**DIRECTIONS:**
Across the entries below, how many lines contain the word "menu"? Give the number alone.

**GIVEN DATA:**
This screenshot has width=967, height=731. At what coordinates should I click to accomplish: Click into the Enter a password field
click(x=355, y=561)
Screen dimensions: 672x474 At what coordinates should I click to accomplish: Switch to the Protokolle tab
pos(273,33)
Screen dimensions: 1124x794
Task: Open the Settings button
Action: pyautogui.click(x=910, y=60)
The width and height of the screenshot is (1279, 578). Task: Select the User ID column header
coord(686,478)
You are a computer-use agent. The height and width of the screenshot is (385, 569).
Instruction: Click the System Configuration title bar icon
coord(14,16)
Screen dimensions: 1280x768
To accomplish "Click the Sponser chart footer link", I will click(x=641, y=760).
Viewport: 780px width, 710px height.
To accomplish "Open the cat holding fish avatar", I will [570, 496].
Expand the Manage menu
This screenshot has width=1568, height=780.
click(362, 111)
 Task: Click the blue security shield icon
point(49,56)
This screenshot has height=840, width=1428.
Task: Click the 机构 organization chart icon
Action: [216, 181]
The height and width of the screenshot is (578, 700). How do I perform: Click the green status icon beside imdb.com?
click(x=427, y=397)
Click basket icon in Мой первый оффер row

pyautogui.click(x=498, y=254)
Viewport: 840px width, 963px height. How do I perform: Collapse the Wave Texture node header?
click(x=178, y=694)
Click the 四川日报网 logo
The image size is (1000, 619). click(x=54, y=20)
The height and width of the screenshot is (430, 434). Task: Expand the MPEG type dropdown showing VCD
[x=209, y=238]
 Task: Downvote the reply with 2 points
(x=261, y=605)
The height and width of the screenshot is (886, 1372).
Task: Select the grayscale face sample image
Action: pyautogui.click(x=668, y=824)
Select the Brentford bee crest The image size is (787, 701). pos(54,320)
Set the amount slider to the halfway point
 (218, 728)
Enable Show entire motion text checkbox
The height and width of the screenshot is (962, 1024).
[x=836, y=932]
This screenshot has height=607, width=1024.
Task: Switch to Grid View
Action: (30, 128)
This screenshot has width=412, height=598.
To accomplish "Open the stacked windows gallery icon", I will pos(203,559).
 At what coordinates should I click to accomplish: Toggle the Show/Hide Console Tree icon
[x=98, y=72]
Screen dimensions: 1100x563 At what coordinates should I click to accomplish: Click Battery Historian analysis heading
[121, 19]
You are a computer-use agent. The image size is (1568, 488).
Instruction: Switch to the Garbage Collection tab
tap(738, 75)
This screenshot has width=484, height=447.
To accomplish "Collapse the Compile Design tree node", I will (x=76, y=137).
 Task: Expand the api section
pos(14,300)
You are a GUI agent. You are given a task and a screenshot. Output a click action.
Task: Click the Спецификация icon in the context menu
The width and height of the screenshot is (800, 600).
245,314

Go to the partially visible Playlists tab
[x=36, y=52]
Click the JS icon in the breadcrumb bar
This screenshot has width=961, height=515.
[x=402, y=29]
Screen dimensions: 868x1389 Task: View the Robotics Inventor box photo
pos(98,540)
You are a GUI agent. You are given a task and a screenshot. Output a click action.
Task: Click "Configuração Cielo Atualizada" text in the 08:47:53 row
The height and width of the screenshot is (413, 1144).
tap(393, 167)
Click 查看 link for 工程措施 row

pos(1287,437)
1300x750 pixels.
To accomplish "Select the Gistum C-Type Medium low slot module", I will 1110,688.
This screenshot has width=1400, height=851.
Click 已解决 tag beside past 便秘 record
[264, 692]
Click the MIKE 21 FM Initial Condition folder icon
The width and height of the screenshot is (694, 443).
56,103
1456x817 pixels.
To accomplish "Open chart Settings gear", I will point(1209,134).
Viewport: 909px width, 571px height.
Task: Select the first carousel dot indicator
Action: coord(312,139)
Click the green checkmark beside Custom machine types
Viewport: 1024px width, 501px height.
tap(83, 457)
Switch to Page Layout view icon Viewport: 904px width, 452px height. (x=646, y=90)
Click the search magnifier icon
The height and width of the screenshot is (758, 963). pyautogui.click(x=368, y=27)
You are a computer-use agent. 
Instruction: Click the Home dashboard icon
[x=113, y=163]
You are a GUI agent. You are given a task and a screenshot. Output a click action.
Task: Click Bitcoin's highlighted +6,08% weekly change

**OUTPUT FOR THIS EXERCISE:**
2